# WHAT TO DO:
Scan the lines below and report each one containing "Expand" by copying it.

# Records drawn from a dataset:
○ ○ ○ ○

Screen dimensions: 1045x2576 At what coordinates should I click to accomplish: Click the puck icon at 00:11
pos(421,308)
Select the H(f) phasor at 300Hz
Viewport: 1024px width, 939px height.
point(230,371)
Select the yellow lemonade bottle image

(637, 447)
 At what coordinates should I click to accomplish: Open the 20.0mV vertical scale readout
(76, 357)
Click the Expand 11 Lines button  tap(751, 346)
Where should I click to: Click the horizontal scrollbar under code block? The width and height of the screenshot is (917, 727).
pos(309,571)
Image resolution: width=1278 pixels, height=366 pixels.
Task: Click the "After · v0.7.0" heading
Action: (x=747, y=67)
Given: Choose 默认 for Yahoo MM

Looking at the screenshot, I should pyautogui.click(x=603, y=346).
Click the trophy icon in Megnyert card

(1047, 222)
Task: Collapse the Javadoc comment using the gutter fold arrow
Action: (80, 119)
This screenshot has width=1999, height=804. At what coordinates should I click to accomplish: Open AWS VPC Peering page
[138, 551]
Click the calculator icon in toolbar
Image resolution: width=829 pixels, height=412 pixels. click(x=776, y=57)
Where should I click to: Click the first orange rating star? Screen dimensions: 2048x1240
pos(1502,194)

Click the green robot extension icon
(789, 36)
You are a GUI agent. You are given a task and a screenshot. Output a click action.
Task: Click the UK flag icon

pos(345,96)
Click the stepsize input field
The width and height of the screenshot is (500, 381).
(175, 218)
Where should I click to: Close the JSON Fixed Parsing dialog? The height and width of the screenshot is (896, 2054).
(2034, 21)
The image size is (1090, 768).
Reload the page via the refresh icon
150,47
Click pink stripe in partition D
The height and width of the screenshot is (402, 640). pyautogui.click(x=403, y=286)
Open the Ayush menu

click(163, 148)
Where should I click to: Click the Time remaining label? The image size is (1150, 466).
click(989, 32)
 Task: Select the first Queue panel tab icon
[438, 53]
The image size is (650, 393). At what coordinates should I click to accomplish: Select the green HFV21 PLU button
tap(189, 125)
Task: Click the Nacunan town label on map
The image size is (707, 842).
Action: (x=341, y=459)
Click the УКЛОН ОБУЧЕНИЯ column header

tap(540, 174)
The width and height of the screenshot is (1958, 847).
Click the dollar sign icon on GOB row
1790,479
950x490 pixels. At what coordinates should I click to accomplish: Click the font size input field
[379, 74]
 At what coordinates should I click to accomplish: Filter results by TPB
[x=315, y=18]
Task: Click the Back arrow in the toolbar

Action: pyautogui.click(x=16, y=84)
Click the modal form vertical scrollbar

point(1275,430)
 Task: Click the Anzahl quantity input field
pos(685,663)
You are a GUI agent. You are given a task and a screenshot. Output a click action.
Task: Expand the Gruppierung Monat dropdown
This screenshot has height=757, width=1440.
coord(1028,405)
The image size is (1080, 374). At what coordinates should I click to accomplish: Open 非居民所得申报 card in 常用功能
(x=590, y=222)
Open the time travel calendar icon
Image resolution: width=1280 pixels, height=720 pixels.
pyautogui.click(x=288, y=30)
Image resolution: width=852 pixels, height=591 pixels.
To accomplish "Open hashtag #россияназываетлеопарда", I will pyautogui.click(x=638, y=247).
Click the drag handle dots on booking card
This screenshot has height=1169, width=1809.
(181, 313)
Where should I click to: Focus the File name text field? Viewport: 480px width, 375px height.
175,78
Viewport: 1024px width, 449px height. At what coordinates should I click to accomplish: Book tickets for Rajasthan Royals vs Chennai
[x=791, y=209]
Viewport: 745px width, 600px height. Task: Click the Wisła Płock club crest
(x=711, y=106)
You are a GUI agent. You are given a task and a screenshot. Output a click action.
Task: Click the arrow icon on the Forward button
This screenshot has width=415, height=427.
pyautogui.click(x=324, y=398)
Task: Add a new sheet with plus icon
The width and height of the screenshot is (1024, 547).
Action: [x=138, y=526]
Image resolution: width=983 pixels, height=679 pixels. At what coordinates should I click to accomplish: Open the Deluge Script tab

○ ○ ○ ○

# RESPONSE TO THIS EXERCISE:
Click the Expand 11 Lines button  tap(751, 346)
Task: Expand the Gruppierung Monat dropdown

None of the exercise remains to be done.